Please note that we will not publish an August edition of North America Outlook. The monthly schedule will resume as normal in September.
- US output has surged since late June, growing sequentially by 1.6 bcf/d. Nearly half of that increase is sourced from Appalachia, although associated production is also making a tangible contribution. We continue to see timing risk surrounding new Appalachia infrastructure. But even if Atlantic Sunrise misses its expected late-August in-service date by several weeks, that pipe together with Nexus (which is 80% complete), should stave off any large-scale congestion concerns once they come online.
- For the upcoming heating season, we assume nearly 6 bcf/d of production growth, which will be supported by continued gains in Appalachia as well as associated gas.
- We expect just under a 1.0 bcf/d y/y gain in the power sector during the heating season. Without the structural shifts from new gas-fired capacity and coal retirements that have supported gas burn this injection season, further gains in gas-fired power burn over the next year are likely to be limited.
- From our three pillars of structural demand growth—LNG feedgas, pipeline flows to Mexico and industrial gas use—we expect growth of 2.0 bcf/d during the upcoming heating season. We expect high capacity utilisation of all US LNG trains given global demand for gas in the coming winter season will be high enough in aggregate. Mexican trade will continue to be highly dependent on the ramp-up of new pipelines and whether downstream connections come online on schedule, and such risk underpins our conservative outlook. Meanwhile, industrial demand has been humming along, and the start-up of two plants last week will help to underpin demand.
Tying it together: Storage and price outlook
- Even though a low end-of-season carryout is looking increasingly hard to avoid as the number of days left in the injection season dwindles, the market appears to be pricing in even less potential winter risk. Such a low, sub-3.5 tcf end-October storage level—which we forecast—should support prices, but the anticipated record-high output for the upcoming heating season continues to colour balances. That output will, in effect, act as latent storage even if not being physically pulled from caverns and aquifers.
- Given current NYMEX prices and some renewed strength in coal prices, our 2018-19 heating season reference case forecast is now for more power sector gas demand growth than in our last monthly outlook. However, weather remains the wild card. We still consider there to be upside risk to gas prices on winter weather, especially given the degree of complacency in the market on supply length. Under a 5% colder-than-normal weather scenario, end-March stocks look set to exit the heating season near 1.1 tcf. Such a low level would materially shift the curve from its current level to a three-handle price on a more sustained basis.
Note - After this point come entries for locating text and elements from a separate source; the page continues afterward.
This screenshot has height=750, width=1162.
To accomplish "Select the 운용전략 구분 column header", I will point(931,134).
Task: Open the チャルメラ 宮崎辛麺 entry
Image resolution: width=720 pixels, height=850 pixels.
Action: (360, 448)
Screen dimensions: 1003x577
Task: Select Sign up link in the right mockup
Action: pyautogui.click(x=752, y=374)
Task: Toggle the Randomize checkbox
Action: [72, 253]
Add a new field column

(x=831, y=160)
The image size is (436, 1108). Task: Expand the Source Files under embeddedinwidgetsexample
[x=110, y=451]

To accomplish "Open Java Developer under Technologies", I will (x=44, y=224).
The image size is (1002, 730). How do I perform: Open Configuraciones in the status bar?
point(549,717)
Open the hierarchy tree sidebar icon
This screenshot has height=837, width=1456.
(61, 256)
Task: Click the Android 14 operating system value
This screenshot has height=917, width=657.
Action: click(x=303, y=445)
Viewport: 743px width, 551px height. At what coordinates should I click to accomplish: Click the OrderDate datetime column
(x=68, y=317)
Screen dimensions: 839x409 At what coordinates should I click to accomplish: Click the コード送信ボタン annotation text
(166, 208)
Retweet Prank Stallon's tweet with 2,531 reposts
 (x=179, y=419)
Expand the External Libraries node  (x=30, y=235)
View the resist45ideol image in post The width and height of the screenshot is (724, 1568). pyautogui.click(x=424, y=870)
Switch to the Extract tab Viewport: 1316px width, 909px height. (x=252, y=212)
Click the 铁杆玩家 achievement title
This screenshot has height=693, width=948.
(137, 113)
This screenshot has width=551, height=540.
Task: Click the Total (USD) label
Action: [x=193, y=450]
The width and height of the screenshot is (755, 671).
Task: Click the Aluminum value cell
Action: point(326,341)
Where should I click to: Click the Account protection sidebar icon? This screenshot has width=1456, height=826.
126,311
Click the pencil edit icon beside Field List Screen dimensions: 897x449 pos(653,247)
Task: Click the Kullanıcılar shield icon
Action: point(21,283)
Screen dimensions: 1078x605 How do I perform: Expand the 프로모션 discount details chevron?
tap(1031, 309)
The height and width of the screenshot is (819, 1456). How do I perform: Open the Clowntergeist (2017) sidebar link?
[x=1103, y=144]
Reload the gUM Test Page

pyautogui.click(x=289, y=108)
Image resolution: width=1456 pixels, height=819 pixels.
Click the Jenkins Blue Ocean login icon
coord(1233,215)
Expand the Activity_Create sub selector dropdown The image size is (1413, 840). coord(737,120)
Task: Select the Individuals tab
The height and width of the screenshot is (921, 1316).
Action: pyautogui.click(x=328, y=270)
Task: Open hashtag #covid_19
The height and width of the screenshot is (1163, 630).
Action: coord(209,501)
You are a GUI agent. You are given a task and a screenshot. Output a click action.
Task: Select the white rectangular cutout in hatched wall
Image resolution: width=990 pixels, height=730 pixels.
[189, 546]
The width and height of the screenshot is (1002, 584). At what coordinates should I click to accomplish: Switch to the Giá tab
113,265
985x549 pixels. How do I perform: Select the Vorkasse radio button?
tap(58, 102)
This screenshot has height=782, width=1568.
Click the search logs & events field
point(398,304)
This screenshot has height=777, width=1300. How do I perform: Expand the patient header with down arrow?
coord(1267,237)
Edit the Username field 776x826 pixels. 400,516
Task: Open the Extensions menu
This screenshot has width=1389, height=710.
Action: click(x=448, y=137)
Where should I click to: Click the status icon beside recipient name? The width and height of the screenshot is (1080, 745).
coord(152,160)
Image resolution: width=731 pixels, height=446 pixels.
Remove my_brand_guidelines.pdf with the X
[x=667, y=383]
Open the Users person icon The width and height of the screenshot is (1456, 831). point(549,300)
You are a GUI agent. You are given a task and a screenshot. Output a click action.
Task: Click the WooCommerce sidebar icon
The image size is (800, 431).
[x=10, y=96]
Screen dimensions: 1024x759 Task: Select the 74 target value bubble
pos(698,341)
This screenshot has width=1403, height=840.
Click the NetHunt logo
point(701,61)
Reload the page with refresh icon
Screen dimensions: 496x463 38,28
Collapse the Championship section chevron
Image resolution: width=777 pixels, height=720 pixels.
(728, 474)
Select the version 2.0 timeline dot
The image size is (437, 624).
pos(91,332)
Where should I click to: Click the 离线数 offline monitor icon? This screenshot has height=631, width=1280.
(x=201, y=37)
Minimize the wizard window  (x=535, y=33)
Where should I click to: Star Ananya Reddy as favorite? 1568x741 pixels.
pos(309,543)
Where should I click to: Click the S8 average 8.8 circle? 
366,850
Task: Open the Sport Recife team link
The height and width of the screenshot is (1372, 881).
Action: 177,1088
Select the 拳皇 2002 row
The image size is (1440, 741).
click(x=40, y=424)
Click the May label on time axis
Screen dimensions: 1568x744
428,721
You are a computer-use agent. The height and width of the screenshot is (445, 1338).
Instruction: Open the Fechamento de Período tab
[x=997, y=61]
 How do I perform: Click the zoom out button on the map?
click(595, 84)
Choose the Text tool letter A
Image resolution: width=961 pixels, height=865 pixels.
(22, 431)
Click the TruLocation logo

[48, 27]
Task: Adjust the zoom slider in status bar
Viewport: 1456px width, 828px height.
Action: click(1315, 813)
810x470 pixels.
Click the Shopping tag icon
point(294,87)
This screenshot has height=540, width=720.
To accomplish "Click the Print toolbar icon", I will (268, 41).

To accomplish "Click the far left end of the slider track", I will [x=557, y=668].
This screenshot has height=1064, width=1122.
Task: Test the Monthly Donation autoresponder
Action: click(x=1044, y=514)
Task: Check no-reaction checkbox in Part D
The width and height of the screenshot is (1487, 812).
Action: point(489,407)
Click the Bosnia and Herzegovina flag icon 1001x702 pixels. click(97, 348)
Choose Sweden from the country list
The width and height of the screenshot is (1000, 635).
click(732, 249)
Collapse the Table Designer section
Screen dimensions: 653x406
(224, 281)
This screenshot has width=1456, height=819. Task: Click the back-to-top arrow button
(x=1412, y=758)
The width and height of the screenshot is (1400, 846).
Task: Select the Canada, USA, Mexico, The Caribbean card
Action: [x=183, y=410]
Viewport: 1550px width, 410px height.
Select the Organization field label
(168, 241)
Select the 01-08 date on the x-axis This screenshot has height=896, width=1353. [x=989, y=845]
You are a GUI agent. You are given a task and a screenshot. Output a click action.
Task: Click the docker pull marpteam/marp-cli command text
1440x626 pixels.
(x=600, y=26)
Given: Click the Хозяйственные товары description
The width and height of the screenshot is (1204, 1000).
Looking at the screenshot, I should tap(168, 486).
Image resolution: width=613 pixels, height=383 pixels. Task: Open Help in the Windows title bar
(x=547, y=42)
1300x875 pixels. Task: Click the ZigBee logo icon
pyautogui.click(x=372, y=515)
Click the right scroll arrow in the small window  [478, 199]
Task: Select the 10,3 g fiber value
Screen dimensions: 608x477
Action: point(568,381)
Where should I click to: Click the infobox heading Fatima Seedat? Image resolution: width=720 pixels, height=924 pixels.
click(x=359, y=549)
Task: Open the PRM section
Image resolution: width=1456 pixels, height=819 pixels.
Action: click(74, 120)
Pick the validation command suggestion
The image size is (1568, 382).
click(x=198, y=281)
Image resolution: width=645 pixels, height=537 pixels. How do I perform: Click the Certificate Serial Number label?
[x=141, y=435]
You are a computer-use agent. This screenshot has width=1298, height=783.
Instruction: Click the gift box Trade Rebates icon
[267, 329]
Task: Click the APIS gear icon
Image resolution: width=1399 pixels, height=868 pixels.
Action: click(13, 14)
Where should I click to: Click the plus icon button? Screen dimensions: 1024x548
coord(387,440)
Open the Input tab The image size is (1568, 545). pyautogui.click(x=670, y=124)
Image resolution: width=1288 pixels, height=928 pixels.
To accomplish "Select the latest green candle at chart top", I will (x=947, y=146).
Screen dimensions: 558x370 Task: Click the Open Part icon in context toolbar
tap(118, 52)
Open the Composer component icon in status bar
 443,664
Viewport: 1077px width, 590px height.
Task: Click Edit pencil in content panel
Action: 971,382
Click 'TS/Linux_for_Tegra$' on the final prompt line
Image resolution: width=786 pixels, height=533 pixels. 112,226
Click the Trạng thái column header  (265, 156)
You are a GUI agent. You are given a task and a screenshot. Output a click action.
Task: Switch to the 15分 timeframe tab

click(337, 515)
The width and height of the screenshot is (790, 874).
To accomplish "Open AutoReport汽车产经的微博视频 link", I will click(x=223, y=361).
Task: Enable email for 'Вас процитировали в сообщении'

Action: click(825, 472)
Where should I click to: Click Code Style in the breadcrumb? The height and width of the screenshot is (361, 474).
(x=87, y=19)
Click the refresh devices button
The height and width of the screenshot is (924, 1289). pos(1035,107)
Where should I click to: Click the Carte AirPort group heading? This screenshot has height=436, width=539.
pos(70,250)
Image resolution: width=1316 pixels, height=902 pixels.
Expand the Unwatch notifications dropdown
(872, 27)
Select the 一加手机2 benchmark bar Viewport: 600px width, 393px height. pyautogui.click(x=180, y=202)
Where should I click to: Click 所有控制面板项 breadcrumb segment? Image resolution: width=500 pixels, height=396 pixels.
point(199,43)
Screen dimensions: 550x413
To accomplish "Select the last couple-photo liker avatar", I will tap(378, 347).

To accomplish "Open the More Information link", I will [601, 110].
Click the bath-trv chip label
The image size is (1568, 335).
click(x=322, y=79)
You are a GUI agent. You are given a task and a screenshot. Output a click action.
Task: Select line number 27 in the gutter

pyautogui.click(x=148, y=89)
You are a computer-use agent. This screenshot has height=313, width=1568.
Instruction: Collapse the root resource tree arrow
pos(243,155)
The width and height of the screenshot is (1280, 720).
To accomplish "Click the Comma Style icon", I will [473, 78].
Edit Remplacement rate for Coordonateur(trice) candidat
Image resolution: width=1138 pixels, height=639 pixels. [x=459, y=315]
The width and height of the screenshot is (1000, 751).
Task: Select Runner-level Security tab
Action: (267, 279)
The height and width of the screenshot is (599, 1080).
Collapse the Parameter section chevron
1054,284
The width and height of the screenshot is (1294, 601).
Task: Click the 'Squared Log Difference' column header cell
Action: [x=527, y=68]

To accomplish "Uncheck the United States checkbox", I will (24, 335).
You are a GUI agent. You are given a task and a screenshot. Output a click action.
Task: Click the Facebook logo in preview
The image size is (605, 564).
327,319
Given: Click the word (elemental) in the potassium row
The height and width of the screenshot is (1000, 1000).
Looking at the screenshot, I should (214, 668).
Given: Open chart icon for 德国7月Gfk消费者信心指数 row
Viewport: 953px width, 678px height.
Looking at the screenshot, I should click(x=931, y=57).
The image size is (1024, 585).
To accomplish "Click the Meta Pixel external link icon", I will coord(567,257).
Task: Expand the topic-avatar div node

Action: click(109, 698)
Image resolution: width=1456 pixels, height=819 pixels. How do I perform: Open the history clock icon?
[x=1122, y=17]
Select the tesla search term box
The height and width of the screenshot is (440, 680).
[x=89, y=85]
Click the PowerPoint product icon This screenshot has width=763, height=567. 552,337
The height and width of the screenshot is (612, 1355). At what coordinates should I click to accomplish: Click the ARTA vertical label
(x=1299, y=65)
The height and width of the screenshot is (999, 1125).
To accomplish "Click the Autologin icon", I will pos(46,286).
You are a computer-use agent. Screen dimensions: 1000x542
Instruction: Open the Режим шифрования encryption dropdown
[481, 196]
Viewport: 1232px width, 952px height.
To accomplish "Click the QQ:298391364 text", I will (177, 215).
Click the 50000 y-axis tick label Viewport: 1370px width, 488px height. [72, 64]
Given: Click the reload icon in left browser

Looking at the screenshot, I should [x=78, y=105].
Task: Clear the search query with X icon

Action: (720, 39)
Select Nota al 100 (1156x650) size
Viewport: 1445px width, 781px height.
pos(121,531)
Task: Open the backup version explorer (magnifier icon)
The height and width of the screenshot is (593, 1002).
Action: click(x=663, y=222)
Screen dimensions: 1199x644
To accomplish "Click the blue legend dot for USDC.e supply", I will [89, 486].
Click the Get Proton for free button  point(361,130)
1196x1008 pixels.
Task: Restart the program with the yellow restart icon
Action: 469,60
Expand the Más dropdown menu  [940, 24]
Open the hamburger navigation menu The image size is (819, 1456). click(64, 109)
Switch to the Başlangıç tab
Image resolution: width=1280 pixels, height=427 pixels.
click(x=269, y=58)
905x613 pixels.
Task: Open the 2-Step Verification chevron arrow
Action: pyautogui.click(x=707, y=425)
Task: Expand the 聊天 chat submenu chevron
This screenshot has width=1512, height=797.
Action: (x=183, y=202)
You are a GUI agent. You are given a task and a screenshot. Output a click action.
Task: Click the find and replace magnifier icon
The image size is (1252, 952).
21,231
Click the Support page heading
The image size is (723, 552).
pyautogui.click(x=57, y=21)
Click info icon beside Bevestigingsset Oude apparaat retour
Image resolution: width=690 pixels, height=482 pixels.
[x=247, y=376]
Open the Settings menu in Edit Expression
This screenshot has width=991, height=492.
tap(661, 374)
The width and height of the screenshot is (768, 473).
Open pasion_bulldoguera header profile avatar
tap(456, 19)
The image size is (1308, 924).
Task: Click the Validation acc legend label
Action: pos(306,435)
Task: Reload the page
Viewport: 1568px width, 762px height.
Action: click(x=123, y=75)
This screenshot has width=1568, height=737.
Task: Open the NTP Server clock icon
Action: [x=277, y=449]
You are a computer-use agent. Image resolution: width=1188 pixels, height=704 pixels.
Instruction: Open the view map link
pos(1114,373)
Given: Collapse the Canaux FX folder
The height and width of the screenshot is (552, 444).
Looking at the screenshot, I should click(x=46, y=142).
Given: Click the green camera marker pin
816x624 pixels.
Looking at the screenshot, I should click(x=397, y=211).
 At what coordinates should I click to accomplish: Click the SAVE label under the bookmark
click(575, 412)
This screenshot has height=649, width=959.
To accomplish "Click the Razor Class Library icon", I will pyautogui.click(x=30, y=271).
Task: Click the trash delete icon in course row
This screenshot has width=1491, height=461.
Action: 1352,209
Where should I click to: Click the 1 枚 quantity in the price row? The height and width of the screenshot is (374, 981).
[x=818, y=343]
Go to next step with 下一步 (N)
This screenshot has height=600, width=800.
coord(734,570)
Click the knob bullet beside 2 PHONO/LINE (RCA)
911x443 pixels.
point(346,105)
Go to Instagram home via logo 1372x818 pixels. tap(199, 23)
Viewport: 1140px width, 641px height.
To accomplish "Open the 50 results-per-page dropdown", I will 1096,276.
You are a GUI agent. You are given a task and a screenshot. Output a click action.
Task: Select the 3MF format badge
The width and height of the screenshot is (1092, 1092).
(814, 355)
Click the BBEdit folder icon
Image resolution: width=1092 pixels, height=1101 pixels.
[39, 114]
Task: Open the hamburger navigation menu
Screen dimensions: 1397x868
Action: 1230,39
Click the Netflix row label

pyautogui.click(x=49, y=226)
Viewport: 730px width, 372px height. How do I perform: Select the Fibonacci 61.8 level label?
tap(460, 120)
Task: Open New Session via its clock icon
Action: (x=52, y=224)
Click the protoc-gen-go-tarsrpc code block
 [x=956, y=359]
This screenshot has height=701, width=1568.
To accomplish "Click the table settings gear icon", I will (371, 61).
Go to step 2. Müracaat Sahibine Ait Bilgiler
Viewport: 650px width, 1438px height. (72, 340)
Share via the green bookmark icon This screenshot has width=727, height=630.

- Winter 2018-19 price risk on weather will be more acute if the cold materialises by the first week of December, at which point a sustained price of over $3/mmbtu would be more likely. However, a late start to winter—like in winter 2017-18—would hinder any weather-aided rally in the 2018-19 winter strip or Q1 19 contracts. A low end-of-season carryout would provide modest support to the injection season strip. The reverse weather pattern of 5% milder-than-normal weather would paint a particularly bearish scenario, with end-March 2019 stocks near 1.75-1.8 tcf. Given that our 10-year normal weather assumption yields an end-October 2019 carryout near 3.7 tcf, a milder-than-normal scenario would push the curve well below its current trading range and could see a foray for the 2019 injection season strip near $2.35/mmbtu.